Já em viagem, Fate interessa-se pelas questões que rodeiam a natureza do crime e do criminoso, pelos métodos de investigação criminal, em diálogo com um antigo membro do FBI reformado, discorrendo sobre arquétipos e tipologias dos diferentes crimes, sobre a imutabilidade da natureza humana desde as mais antigas civilizações...diálogos reflexivos que servem de base para explicar o sucedido em Sonora. Segundo o ex agente, a criminalidade não teria aumentado nos últimos séculos, mas teria apenas passado a ser mais notificada devido à imprensa e aos media, passando a chegar a todo o lado. (vide pág 310/311). E os mexicanos parecem, segundo o mesmo investigador, fechar ou insistir em fechar os olhos à realidade que os circunda.
O detective, ainda em conversa com Fate, é da opinião que aquela sociedade está fora da sociedade, todos, absolutamente todos são como os antigos artistas de circo.




E que os crimes tem assinaturas diferentes.







(…)




aquela cidade parece pujante , parece progredir de alguma maneira, mas o melhor que podiam fazer era sair uma noite para o deserto e atravessar a fronteira, todos




Ao chegar a santa Teresa, Fate toma contacto com um colega de profissão e fica impressionado com a indiferença, o desprezo, da opinião pública face às vítimas confirmando a opinião do colega.
Ao encontrar-se, por acaso, com Amalfitano e Rosa, Fate apercebe-se de que esta é uma adolescente que se expõe, sem se aperceber, a situações de perigo devido ao carácter de algumas pessoas com quem convive. E, também, de que nenhuma mulher jovem ou bela está a salvo naquela cidade. Fate está consciente, ao frequentar a noite em Santa Teresa, quão fácil é para uma adolescente desde sempre protegida pelo meio familiar rodear-se de amizades duvidosas e ser arrastada para o submundo onde a morte espreita.

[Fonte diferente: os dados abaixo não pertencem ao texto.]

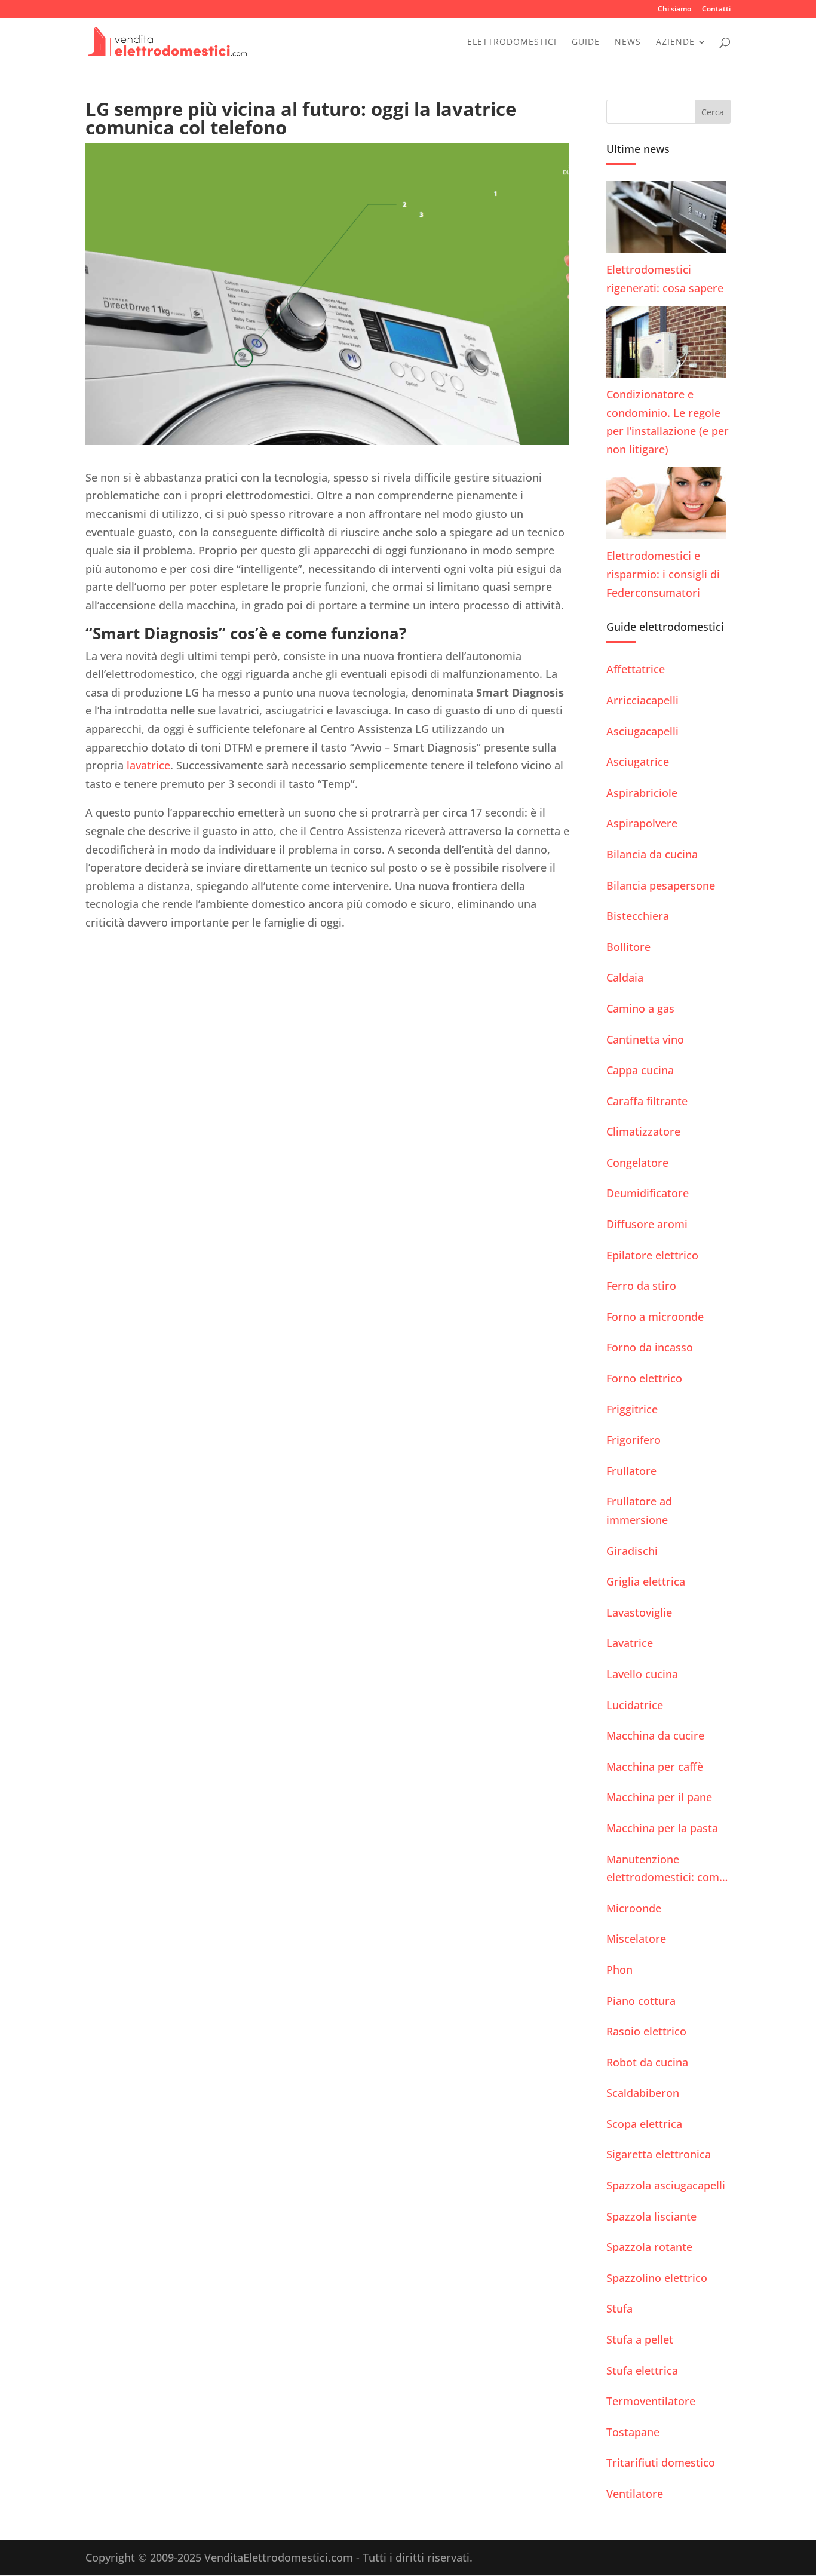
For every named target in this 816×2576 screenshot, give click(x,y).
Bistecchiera (637, 916)
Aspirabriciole (641, 793)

É com um sentimento de aviltante surpresa que se apercebe também mentalidade local através das ultrajantes anedotas que circulam nos bares e nos cafés sobre as mulheres e o lugar que lhes destinam naquele tipo de sociedade: da cama para o fogão e vice-versa.

Uma vida independente para uma mulher parece ser, ali, a maior das utopias. Ou aberrações.